BDP’nin seçimdeki somut kazanımlarına da şu 3 kritik örnekle değinelim:
*Hem tarihsel hem coğrafi hem de ekonomik olarak büyük kıymetler barındıran Mardin’in ezici bir üstünlükle BDP hanesine yazılması (Hatırlatalım, Ahmet Türk’ün Mardin’den bağımsız aday olmasının nedeni, siyasi yasağından dolayı BDP’ye üye olamamasıydı),
*Van depreminin merkezi konumundaki Erciş ilçesinin devasa TOKİ yatırımlarına rağmen AKP’den BDP’ye geçmesi,
*Erzurum, Kar, Muş ve Şanlıurfa’da seçimi kazanamasa da oylarını kayda değer oranda artırması (Urfa'nın alınamaması Osman Baydemir ve BDP'nin yenilgisi olarak algılansa da 2009’da DTP’ye yüzde 10 oyun çıktığı kentte yüzde 30’u aşan bir oy oranına çıkılmış oldu),
Tüm bunlar, BDP adına 31 Mart sabahını şen kılan sonuçlar.
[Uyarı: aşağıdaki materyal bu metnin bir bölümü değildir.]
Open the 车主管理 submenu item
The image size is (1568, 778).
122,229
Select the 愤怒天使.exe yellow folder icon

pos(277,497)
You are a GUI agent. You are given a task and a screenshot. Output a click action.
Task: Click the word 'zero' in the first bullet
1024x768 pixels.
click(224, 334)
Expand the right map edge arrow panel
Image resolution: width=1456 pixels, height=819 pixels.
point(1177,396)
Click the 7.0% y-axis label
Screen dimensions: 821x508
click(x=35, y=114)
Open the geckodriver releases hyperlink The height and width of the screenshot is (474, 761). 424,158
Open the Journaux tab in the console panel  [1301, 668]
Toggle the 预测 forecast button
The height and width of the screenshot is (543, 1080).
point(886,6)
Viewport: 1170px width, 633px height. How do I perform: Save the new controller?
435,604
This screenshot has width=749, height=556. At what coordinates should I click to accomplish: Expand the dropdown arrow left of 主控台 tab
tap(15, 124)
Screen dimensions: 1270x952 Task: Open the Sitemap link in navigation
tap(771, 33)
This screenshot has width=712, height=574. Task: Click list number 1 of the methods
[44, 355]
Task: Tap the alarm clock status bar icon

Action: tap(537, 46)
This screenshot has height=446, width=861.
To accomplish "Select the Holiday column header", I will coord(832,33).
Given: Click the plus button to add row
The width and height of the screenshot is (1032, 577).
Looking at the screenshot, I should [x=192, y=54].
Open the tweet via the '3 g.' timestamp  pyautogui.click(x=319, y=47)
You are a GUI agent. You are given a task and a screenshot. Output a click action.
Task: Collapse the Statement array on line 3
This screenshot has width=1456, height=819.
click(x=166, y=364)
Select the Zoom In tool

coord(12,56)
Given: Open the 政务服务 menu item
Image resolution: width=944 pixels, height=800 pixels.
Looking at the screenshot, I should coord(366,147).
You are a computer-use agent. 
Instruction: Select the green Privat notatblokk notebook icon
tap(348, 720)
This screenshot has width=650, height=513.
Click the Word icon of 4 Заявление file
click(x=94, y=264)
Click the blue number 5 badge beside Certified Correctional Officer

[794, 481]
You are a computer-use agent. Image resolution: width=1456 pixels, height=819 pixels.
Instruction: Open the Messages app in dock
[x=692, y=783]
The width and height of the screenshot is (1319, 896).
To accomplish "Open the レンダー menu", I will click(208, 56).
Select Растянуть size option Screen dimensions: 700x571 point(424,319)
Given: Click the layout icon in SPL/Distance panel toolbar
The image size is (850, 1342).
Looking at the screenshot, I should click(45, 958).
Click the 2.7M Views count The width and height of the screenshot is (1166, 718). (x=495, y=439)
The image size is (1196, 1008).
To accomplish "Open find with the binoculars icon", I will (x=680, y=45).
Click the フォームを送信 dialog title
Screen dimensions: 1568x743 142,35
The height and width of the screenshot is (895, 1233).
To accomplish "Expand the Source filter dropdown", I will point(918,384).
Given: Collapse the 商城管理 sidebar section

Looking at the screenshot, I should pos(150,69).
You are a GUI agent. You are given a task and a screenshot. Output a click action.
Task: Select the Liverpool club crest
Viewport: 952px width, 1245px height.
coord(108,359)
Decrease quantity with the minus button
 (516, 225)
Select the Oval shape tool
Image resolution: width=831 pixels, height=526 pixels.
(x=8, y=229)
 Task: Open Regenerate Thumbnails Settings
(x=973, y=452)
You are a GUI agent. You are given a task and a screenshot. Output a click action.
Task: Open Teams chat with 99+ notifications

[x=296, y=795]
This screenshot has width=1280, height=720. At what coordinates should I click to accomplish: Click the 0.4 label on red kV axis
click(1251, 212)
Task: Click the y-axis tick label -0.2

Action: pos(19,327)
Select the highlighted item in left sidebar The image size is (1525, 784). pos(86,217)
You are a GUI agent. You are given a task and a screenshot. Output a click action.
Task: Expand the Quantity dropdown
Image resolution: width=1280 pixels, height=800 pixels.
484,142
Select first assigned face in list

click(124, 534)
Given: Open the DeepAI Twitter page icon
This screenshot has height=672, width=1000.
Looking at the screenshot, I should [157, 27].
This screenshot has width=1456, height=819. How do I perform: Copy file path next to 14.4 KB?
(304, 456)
Ancak bir de resmin öbür tarafı var.
O da BDP’nin en kıymet verdiği iki kalesinde, yani Diyarbakır ve Hakkari’de geçen seçimlere göre oy kaybetmiş olmasıdır.
Bilenler bilir,
Diyarbakır Kürt siyasetinin kalesi ise Hakkari de Kürt direnişinin kalesidir. Bugüne kadar PKK ve legal uzantısı olan Kürt siyasi partilerini en çok besleyen bu iki damardır. Ancak, bu seçimde Diyarbakır'da BDP oyu 2009'a göre yaklaşık yüzde 10 erirken, Hakkari'deki kan kaybı yüzde 13'leri buldu. BDP her iki kentte de beklentilere paralel şekilde sandıktan zaferle çıksa da bu kan kaybına yakından bakmak gerekiyor.
Önce Diyarbakır…
Diyarbakır'da Gültan Kışanak ve Fırat Anlı ile seçim yarışına giren BDP, her iki ismin de kentte çok sevilmesine rağmen neden Baydemir'in aldığı oy oranına ulaşamadı?
Bölgedeki kaynaklarımızın verdiği bilgiler ışığında, ortaya çıkan tablo şöyle:
KONDA’nın Baydemir anketinden çıkan sonuç
İlk kez buradan yazmış olalım.
BDP 2009 seçimleri öncesinde KONDA'ya bir anket yaptırdı ve Baydemir'in kentteki popülaritesini ölçtürdü. Kamuoyuna açıklanmayan araştırma sonucuna göre, BDP'ye yazılacak oyların yüzde 11'i Baydemir'in şahsına verilecekti. Dolayısıyla Baydemir'in yokluğu 2014 seçimlerindeki kan kaybının en önemli nedenlerinden biri.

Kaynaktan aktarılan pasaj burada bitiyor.